【前回記事を読む】海岸の白砂青松と潮騒に和む心「生けるごとくかえりて寄する今井浜 さ夜ふけて見ゆ白きいぶきを」…91歳の目に映る、美しい日本の山々
一、美しい日本の山々
二 美しい日本の山々
平成10年4月6日 日本海新聞 潮流
七月八月は勿論北アルプス。可憐なる高山の花。涸沢のあの降り注ぐ様な満天の星の清麗さ。上高地、穂高連峰、立山連峰、そして白山の山々は厳しい友達だ。自分を鍛えてくれた友だ。富士山は眺める方がいい。山や峠に魅入られて早や四半世紀、一年に五十三日登山した四十代が懐かしい。

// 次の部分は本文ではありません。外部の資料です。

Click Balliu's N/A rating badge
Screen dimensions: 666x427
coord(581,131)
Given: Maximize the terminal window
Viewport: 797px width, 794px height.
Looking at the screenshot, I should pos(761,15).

九月になると京都の北山とか比良山系、葛城・金剛山系ときに台高・大峰山となる。六甲山系は足のトレーニング地。六甲全山縦走五十六キロは本格登山へのパスポートであった。初期には植物図鑑を手に花や樹木を調べた懐かしい山々である。
十月は何と言っても東北は八甲田、八幡平、吾妻、安達太良、岩木山ついでに十和田湖近辺の山々の紅葉、痺れる様な奥入瀬。東北はナナカマドの赤が目立つ。黄色が特に鮮やかな八幡平。広葉樹林は生命の源、神々からの授かりものだ。
田部井淳子氏に云わせると東北の紅葉はもう神様の衣装ですと。
西日本では黒部峡谷、大台ヶ原大杉谷はもう感嘆詞そのもの。中国地方は言うまでもなく我が鳥取県の大山。
信州の空は白い雲が良く似合う。車山、横手山・渋峠からの大展望は晩秋の晴れた日が素晴らしい。富士から北岳、木曽駒ヶ岳そして北アルプス、後立山連峰の白銀は列島の中心を実感させる。軽井沢は夏も素敵だが夕方近く碓氷峠から見る妙義山あたりの重畳たる山並みには深いものがある。
何と素晴らしく美しい日本の山々であろうか。山も海も日本の自然は優しい。素晴らしい日本の自然と四季。さあ、春本番だ。山々が招いている。